Selected excerpt —
- - - - - - -
‘This problem has not only 1, not only 2, but at least 54 solutions.’ That escalated quickly

Wow, this whole thing felt like the climax of a Phoenix Wright case except instead of finding a murderer you're finding an angle.

"The size does not matter" - A renowned professional scientist Take that, society

I like her style, she explains the problem as telling you a detective story, it thrills you! Greetings from Colombia.

This video is brilliant not because of the problem, but because it shows you the thinking behind reaching a solution. Everyone who said to use trigonometry is not wrong per se, but simply taking a more complicated route to reach the same conclusion. The beauty here is that you can get where you want to be just by drawing a few lines rather than using advanced functions, i.e. you can solve a much more complicated problem with simpler tools and some creativity :)

I give this video 7 points.

This problem has a very simple solution using complex numbers. (1+i)(2+i)(3+i) = 10i, which has an argument of 90 degrees. Of course I didn't know about complex numbers in fifth grade.

The best part of this video was her accent.

i love absolutely love her accent.
- - - - - - -
Instruction A — In the video comments, which product of complex numbers does one commenter say equals 10i?

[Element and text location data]
- - - - - - -
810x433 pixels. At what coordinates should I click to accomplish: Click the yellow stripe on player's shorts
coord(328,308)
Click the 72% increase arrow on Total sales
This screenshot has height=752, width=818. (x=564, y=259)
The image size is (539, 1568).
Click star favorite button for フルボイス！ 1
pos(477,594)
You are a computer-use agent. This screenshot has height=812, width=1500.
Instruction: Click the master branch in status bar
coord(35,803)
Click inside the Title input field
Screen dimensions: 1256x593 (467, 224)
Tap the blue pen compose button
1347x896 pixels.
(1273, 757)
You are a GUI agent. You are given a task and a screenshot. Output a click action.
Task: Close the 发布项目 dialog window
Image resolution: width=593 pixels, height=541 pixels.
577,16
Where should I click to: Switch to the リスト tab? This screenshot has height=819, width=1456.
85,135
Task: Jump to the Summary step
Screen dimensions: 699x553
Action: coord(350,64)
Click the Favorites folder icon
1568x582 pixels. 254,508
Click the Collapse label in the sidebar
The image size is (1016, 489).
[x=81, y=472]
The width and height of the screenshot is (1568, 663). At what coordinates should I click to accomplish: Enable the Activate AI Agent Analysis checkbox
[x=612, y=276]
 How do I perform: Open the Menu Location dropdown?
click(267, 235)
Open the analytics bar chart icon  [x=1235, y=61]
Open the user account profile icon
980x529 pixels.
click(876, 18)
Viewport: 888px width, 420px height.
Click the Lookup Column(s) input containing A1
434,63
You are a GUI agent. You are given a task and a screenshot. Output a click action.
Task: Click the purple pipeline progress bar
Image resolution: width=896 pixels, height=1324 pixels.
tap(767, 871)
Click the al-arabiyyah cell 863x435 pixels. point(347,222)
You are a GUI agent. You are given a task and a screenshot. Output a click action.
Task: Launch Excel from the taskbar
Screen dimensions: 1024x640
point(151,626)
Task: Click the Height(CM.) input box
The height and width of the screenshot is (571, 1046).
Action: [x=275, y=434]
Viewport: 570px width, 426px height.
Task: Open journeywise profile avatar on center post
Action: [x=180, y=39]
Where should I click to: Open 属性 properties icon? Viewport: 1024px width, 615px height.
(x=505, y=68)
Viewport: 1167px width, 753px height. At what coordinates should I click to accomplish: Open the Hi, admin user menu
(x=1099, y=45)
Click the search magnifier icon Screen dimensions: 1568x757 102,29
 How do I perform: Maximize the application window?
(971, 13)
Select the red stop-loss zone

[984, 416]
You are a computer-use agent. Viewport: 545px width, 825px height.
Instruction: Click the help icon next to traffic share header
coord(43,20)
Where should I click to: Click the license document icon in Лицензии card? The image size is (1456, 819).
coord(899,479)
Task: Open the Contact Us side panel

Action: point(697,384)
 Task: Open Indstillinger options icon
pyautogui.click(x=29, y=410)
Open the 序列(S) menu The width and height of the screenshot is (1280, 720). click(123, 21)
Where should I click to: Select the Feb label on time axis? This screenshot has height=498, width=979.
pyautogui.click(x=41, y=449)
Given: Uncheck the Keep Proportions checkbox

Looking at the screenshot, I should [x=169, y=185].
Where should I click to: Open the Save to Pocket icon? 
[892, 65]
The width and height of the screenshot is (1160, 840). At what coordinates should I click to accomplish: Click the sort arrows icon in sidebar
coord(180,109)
- - - - - - -
Instruction B — Write out the lines of the records starting at the line that contains "Task: Open Indstillinger options icon" and continuing through the last line of the records, with both ends included.

Reply A — (1+i)(2+i)(3+i)

Reply B —
 Task: Open Indstillinger options icon
pyautogui.click(x=29, y=410)
Open the 序列(S) menu The width and height of the screenshot is (1280, 720). click(123, 21)
Where should I click to: Select the Feb label on time axis? This screenshot has height=498, width=979.
pyautogui.click(x=41, y=449)
Given: Uncheck the Keep Proportions checkbox

Looking at the screenshot, I should [x=169, y=185].
Where should I click to: Open the Save to Pocket icon? 
[892, 65]
The width and height of the screenshot is (1160, 840). At what coordinates should I click to accomplish: Click the sort arrows icon in sidebar
coord(180,109)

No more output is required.